◆ Description of the task ◆
Beginning at the line that holds "This screenshot has", repeat every line through the last line of the material, exactly, and drop any pictures.

◆ Records to process ◆
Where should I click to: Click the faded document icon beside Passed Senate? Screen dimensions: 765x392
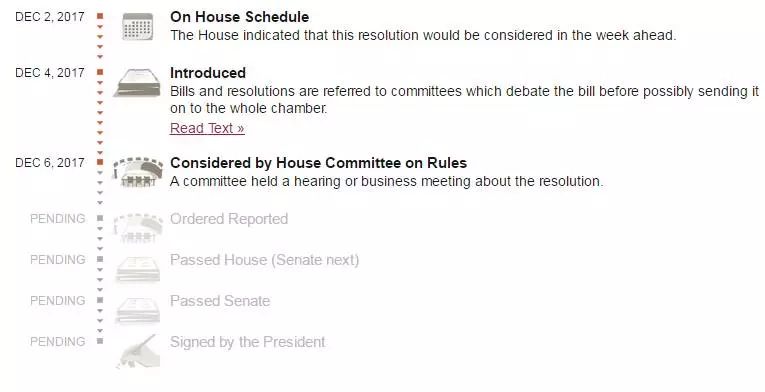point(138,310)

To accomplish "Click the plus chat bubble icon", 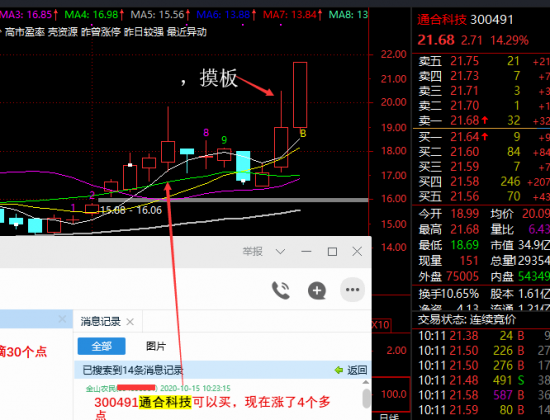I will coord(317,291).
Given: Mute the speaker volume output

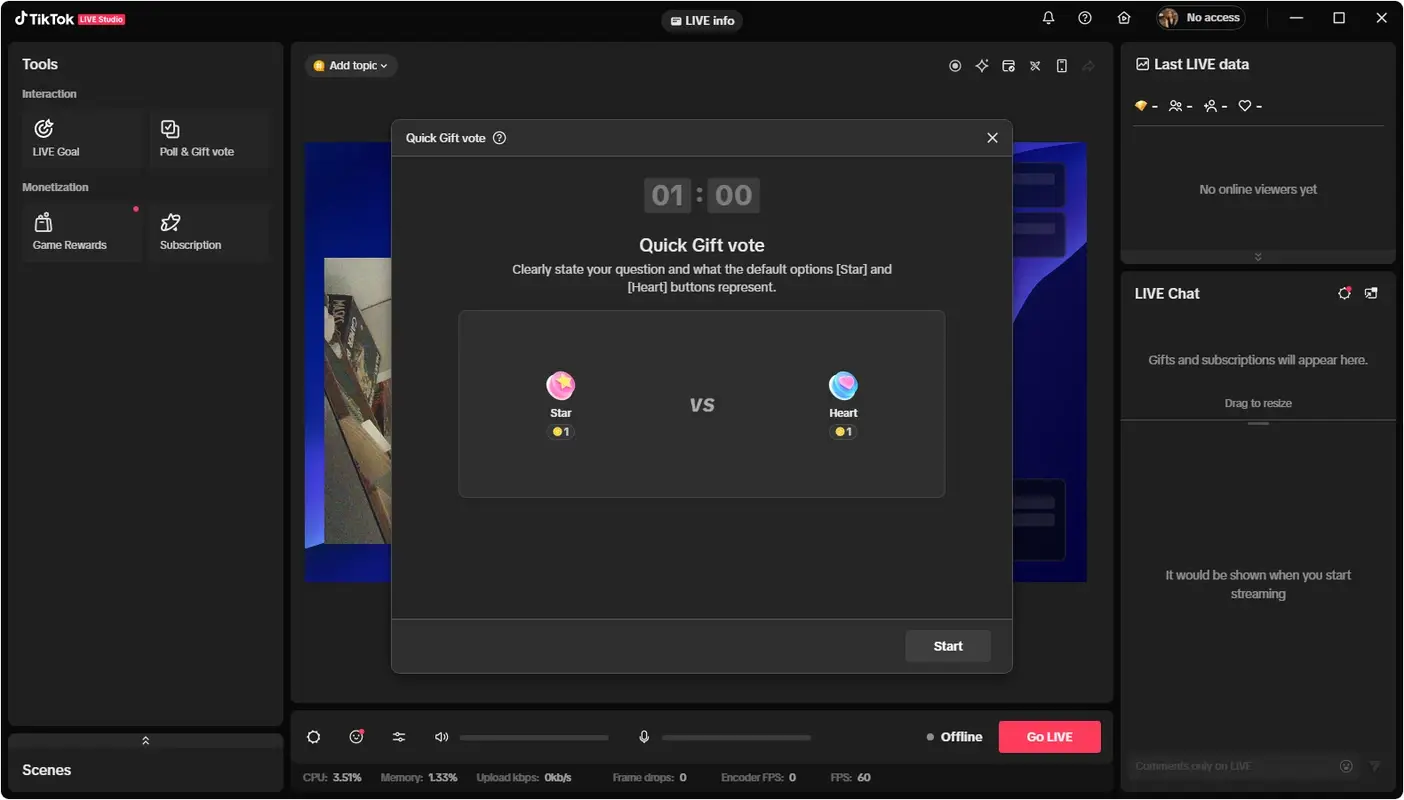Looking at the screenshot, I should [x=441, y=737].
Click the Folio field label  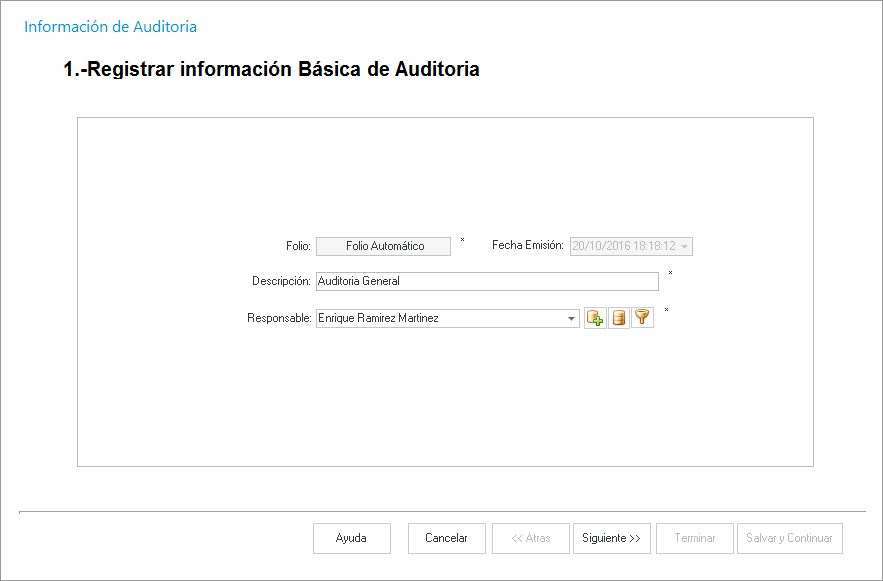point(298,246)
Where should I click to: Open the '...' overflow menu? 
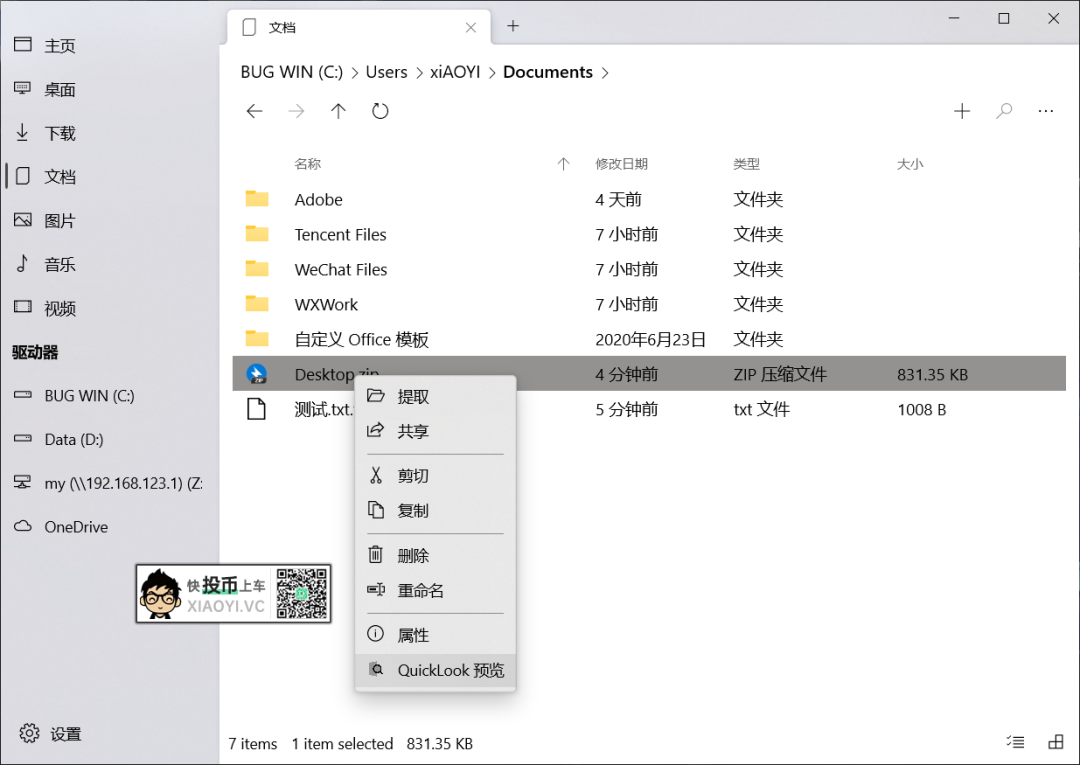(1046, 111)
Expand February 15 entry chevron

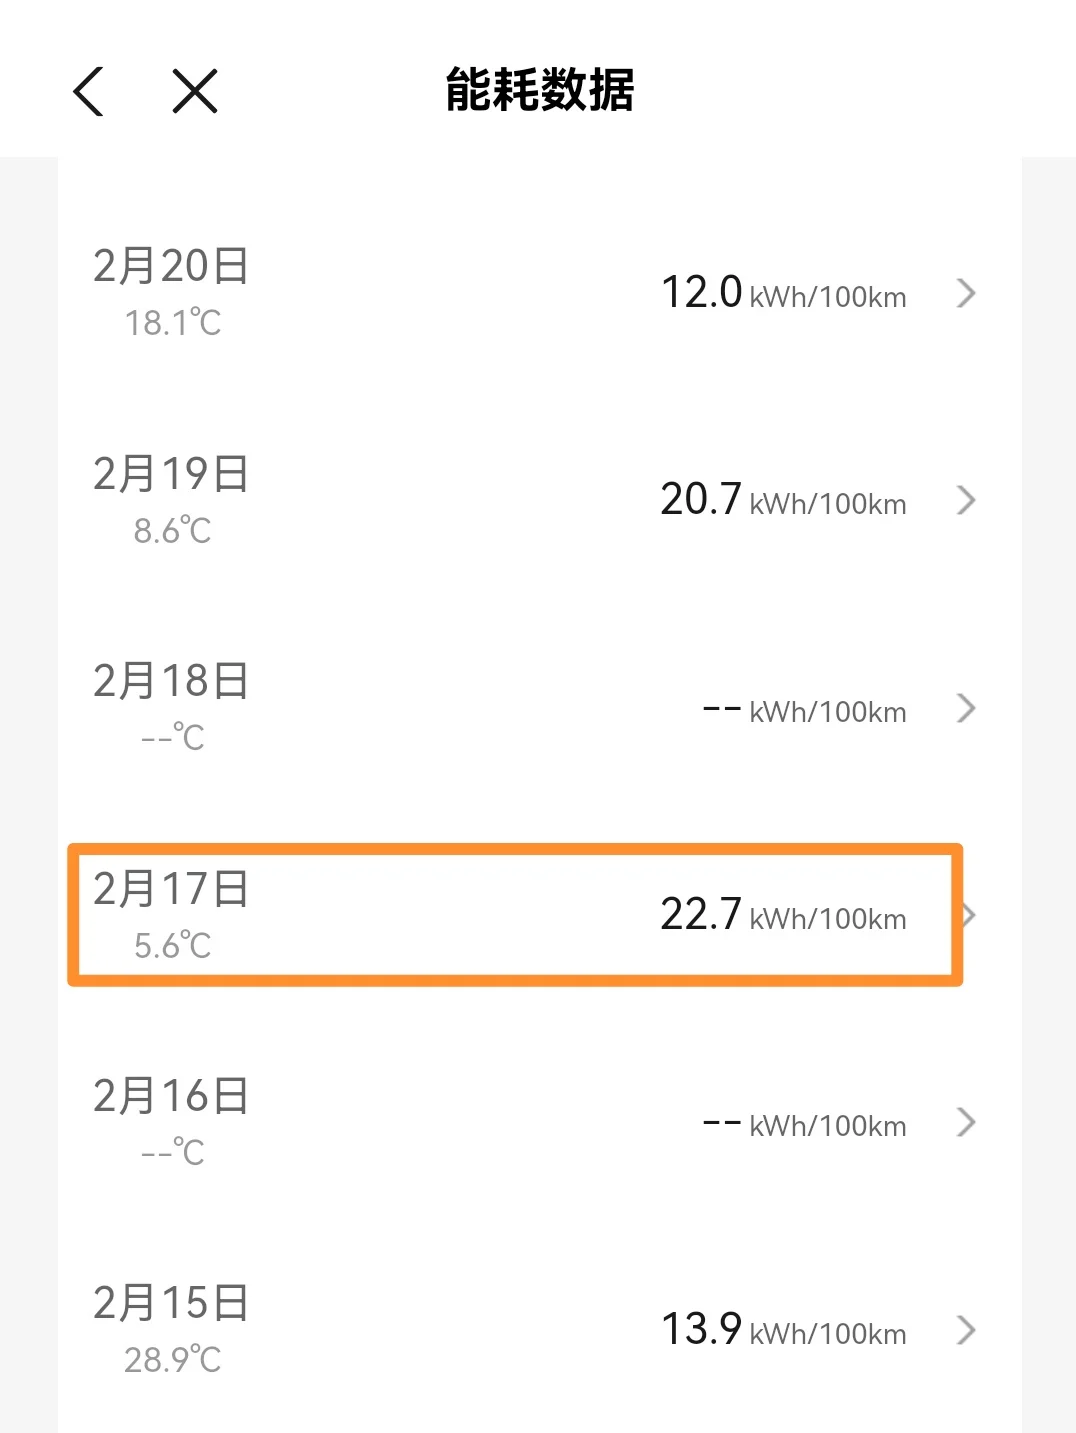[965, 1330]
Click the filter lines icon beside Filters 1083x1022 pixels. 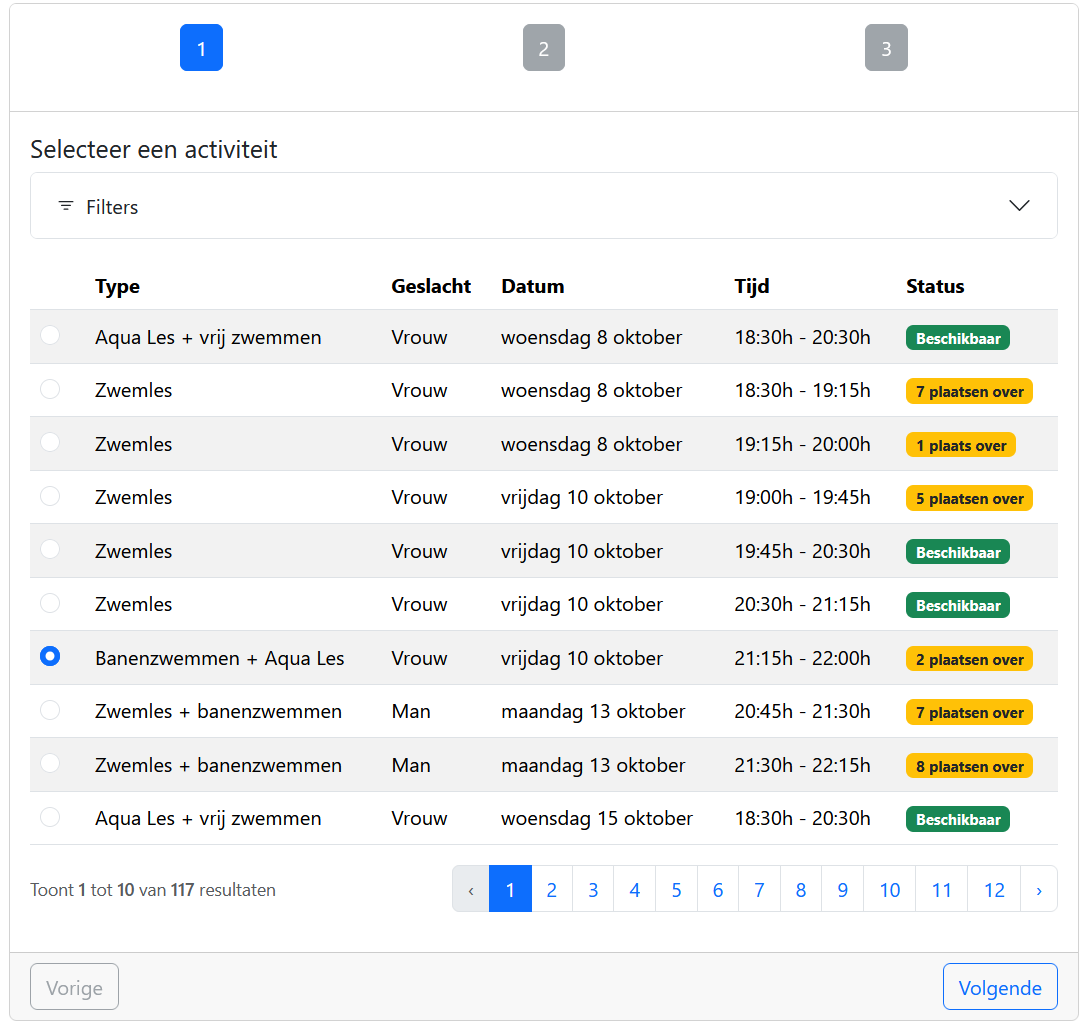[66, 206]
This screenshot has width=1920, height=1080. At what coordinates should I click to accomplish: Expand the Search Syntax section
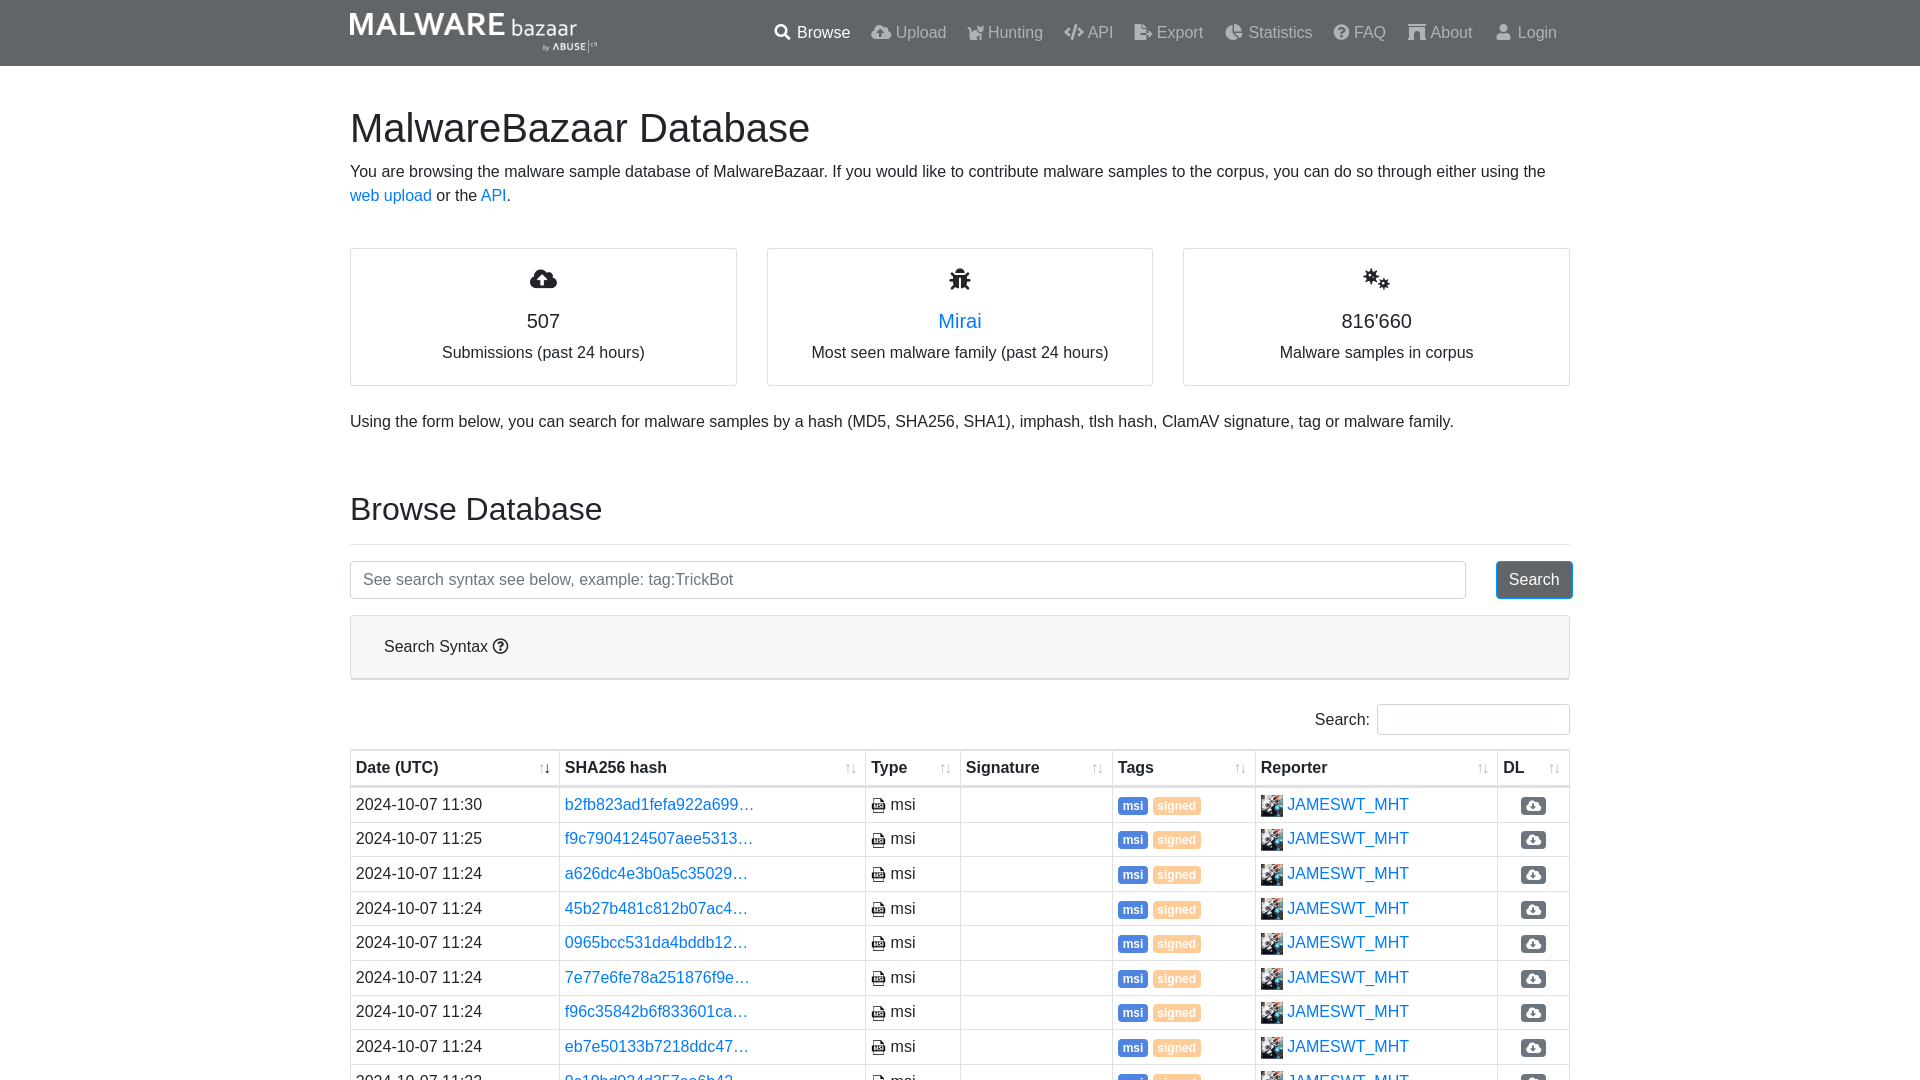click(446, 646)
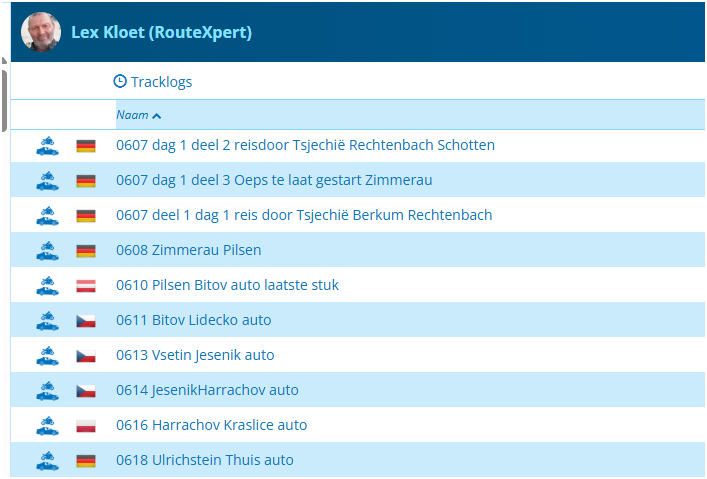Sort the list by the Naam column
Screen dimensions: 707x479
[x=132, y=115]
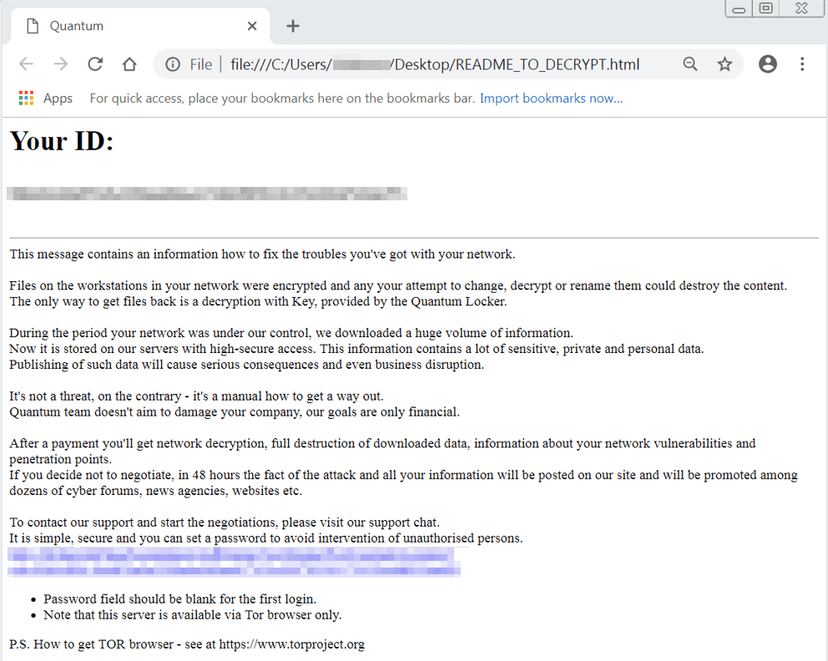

◆ Result for this task ◆
This screenshot has width=1920, height=1080. At what coordinates should I click to accomplish: Expand the Search Syntax section
click(446, 646)
Sort the list by the Naam column
Screen dimensions: 707x479
[x=132, y=115]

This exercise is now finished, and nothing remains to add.